■ **Problem description**
Can you convert the part of the entries that opens with the line containing "Click the Add conditional outlet button" and closes with the line containing "tap(927, 47)" into a JSON list of strings, one string per line, with both of those lines included and blank lines left out?

Item-finding entries:
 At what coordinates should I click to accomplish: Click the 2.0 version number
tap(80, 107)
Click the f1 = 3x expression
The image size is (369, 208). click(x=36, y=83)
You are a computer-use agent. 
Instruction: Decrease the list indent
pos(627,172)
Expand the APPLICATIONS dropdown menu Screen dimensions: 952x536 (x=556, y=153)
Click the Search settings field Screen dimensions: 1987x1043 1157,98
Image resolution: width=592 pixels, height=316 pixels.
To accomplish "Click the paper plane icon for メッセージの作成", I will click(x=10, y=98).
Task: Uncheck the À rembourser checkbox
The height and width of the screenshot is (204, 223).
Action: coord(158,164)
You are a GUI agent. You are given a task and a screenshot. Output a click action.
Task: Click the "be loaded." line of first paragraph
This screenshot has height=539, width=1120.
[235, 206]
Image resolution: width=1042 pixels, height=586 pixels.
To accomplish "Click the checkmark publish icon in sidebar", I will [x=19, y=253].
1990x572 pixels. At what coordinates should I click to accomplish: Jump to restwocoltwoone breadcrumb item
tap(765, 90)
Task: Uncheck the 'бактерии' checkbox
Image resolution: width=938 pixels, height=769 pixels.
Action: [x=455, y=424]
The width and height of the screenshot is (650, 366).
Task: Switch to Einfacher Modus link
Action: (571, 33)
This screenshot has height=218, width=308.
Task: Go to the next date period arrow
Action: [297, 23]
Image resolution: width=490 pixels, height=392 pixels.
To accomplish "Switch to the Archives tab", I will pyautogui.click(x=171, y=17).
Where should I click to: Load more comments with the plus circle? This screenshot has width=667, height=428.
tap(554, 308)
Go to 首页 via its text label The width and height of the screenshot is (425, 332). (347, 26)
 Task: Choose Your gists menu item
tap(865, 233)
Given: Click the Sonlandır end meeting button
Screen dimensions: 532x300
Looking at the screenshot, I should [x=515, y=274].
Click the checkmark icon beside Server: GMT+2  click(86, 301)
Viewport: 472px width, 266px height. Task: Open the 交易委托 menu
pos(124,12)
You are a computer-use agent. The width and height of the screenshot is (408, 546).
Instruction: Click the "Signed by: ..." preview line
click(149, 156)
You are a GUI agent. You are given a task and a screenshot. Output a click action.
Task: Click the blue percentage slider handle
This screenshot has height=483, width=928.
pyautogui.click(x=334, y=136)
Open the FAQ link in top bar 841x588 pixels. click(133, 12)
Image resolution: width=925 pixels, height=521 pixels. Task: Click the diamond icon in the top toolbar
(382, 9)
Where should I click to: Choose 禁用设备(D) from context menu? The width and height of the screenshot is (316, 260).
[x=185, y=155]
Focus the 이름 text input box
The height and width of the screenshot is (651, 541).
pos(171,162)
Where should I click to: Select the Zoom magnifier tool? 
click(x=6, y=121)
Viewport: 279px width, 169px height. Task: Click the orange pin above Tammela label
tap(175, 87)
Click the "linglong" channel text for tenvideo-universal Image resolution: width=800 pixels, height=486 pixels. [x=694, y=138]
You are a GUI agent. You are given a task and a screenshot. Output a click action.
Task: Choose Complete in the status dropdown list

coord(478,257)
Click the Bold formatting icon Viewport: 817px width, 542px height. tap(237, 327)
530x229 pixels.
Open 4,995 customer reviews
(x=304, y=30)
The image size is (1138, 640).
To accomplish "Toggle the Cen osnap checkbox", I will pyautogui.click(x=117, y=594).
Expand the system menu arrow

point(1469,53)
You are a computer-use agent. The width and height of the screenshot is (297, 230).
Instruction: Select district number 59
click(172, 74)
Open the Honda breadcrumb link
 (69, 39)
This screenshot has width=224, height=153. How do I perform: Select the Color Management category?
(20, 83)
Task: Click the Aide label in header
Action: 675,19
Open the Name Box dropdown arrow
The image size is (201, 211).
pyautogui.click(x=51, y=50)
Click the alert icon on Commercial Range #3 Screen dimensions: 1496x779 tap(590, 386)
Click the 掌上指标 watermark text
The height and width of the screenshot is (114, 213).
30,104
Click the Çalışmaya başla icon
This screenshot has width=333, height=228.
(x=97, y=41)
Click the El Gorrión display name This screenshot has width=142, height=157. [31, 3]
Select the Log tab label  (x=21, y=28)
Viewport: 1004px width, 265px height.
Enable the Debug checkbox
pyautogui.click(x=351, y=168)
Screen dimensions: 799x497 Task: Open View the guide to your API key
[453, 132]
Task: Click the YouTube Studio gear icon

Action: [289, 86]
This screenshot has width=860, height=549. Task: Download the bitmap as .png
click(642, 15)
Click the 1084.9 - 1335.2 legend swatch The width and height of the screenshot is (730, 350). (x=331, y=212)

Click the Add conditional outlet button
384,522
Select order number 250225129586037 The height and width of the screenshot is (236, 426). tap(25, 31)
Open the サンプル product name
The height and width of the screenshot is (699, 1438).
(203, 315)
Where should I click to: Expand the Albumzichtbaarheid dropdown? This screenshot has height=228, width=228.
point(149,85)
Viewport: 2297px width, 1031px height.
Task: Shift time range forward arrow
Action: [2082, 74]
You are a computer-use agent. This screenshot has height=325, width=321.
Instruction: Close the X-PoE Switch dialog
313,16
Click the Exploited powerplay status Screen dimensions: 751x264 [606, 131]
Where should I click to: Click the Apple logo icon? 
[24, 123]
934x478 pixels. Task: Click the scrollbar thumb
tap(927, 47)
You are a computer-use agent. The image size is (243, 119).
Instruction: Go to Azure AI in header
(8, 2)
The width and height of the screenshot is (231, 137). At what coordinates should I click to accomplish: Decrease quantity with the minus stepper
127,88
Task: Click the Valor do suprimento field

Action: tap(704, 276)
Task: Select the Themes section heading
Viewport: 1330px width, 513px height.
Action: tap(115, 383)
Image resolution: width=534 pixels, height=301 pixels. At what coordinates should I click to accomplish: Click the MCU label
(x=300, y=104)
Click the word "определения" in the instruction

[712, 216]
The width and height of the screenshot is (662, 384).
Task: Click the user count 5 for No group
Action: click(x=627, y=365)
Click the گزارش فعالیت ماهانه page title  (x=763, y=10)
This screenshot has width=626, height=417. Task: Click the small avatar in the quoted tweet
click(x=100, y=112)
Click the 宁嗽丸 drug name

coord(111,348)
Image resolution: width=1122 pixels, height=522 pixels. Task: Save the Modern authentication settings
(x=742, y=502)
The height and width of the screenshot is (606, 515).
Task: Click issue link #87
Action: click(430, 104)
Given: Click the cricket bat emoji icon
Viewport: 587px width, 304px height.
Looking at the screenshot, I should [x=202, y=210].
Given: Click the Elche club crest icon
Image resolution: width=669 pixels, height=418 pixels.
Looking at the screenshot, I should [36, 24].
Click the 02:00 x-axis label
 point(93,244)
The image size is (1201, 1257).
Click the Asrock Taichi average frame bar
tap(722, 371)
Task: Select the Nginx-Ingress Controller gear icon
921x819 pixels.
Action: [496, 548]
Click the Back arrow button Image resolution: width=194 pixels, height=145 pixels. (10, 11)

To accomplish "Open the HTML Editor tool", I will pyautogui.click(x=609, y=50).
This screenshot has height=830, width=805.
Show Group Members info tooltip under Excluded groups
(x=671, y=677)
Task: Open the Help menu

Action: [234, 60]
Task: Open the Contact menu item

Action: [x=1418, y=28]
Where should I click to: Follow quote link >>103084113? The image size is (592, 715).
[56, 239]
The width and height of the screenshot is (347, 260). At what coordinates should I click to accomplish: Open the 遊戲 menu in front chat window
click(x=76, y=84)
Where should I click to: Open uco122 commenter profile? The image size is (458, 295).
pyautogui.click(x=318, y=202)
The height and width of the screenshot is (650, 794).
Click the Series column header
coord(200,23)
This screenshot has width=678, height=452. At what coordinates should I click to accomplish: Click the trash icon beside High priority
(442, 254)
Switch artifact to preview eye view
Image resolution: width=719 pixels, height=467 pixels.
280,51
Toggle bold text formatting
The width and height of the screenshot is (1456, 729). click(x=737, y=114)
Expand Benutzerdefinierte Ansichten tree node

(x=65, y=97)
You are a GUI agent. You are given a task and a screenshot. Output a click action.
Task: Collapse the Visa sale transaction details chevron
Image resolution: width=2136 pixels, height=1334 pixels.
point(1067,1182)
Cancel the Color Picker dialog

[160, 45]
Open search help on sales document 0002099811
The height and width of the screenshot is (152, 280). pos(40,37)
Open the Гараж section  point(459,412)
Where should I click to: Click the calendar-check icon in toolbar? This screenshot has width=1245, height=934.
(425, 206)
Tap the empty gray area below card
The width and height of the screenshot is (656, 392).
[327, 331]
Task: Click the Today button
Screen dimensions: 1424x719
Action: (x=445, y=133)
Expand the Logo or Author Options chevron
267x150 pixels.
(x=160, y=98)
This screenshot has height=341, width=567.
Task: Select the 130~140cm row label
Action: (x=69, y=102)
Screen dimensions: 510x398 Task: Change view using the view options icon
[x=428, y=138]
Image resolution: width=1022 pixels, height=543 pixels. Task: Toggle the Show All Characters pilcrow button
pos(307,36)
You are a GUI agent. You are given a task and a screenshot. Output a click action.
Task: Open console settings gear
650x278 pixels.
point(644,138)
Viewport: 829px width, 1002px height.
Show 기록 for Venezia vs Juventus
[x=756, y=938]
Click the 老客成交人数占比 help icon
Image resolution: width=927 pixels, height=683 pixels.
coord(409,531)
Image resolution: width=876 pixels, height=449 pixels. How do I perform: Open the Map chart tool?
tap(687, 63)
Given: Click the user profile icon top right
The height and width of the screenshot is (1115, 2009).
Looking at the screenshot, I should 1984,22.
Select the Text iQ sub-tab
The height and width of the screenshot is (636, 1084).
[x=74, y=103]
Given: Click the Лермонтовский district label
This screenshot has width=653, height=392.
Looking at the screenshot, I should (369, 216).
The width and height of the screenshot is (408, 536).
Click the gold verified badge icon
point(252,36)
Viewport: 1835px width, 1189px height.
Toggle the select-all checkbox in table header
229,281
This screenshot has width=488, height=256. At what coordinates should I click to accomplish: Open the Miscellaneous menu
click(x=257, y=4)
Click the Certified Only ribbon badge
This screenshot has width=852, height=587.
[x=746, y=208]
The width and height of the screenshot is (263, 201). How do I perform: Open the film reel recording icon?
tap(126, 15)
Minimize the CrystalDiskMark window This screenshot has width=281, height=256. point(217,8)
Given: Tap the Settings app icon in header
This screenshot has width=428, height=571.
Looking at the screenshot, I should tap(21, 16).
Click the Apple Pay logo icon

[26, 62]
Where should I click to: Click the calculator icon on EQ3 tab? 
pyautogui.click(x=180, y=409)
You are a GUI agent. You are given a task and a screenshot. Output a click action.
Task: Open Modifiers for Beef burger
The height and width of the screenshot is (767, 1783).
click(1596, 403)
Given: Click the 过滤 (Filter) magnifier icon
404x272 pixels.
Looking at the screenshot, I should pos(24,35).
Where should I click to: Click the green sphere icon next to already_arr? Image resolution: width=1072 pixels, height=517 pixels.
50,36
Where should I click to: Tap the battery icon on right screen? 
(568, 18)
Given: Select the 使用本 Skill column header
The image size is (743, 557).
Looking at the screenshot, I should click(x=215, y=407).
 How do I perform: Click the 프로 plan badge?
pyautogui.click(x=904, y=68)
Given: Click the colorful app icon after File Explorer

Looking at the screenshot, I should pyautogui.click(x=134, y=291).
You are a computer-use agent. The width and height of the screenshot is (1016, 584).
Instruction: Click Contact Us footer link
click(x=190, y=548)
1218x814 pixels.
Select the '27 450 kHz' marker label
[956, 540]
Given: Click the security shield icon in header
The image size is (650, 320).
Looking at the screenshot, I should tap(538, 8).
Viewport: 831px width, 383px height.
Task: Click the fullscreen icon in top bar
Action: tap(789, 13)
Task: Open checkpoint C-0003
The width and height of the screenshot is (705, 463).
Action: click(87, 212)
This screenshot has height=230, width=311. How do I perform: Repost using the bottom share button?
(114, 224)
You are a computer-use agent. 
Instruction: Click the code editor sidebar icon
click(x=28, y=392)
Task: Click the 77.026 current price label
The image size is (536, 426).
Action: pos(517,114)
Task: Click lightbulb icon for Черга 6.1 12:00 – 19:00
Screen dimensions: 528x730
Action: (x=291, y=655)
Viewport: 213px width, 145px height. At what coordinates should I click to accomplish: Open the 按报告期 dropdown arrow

■ **Answer to this problem**
[
  "Click the Add conditional outlet button",
  "384,522",
  "Select order number 250225129586037 The height and width of the screenshot is (236, 426). tap(25, 31)",
  "Open the サンプル product name",
  "The height and width of the screenshot is (699, 1438).",
  "(203, 315)",
  "Where should I click to: Expand the Albumzichtbaarheid dropdown? This screenshot has height=228, width=228.",
  "point(149,85)",
  "Viewport: 2297px width, 1031px height.",
  "Task: Shift time range forward arrow",
  "Action: [2082, 74]",
  "You are a computer-use agent. This screenshot has height=325, width=321.",
  "Instruction: Close the X-PoE Switch dialog",
  "313,16",
  "Click the Exploited powerplay status Screen dimensions: 751x264 [606, 131]",
  "Where should I click to: Click the Apple logo icon? ",
  "[24, 123]",
  "934x478 pixels. Task: Click the scrollbar thumb",
  "tap(927, 47)"
]